**Selected passage:**
<<<<
Reviewed by Sourabh Kumar
Assistant Professor, Department of English, Ram Lal Anand College, University of Delhi

Tuesday 14 July 2015

Repudiating Disabilities: Making Whoopees of ‘Unimpaired Selves’ in Margarita with a Straw

Reviews, Vol I, Issue IV

The trials and tribulations of life entail us to counter them bravely. But do we emerge a champ every time confronting both the simple and arduous deals of our day to day lives. Sometimes we succumb outrightly; at other times we knock ourselves out completely but fall just a little short of hitting the bull’s eye. Few other times, we win in cracking the code and registering a brilliant triumph. Truly, life is a mixed bag, there are moments when we are laid down by our disabilities which may not be real but chimerical ones etched deeply on our mind’s roster; disabilities as they say are in the mind only.

We all act incompetent many a time but being human we tend to hide our shortcomings under the garb of formidable situations and ill-starred times. Still, are we sensitive enough to treat at an equal footing, the ones with disabilities writ well on their bodies- the ones whom the world favours with the tag of ‘differently abled,’ and feels relieved at having practised a deemed altruistic deed by re-christening them so. The lesser known reality is that they are not at variance from the able-bodied ones in their dreams and desires; and are equally entitled to comply with their longings and inclinations.
>>>>
**Source material:**
<<<<
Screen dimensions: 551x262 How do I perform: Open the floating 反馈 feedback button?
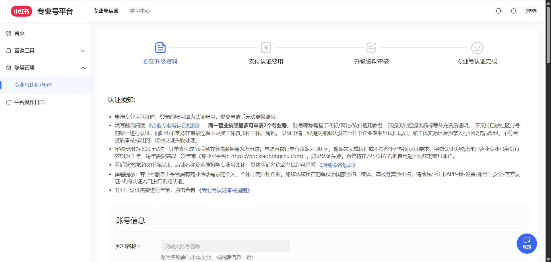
>>>>
**What you are asked to do:** Write out the film review from "Repudiating Disabilities: Making" through "the mind only.", substituting "winner" for "champ". The material stands apart from the film review.

**Solution:**
Repudiating Disabilities: Making Whoopees of ‘Unimpaired Selves’ in Margarita with a Straw

Reviews, Vol I, Issue IV

The trials and tribulations of life entail us to counter them bravely. But do we emerge a winner every time confronting both the simple and arduous deals of our day to day lives. Sometimes we succumb outrightly; at other times we knock ourselves out completely but fall just a little short of hitting the bull’s eye. Few other times, we win in cracking the code and registering a brilliant triumph. Truly, life is a mixed bag, there are moments when we are laid down by our disabilities which may not be real but chimerical ones etched deeply on our mind’s roster; disabilities as they say are in the mind only.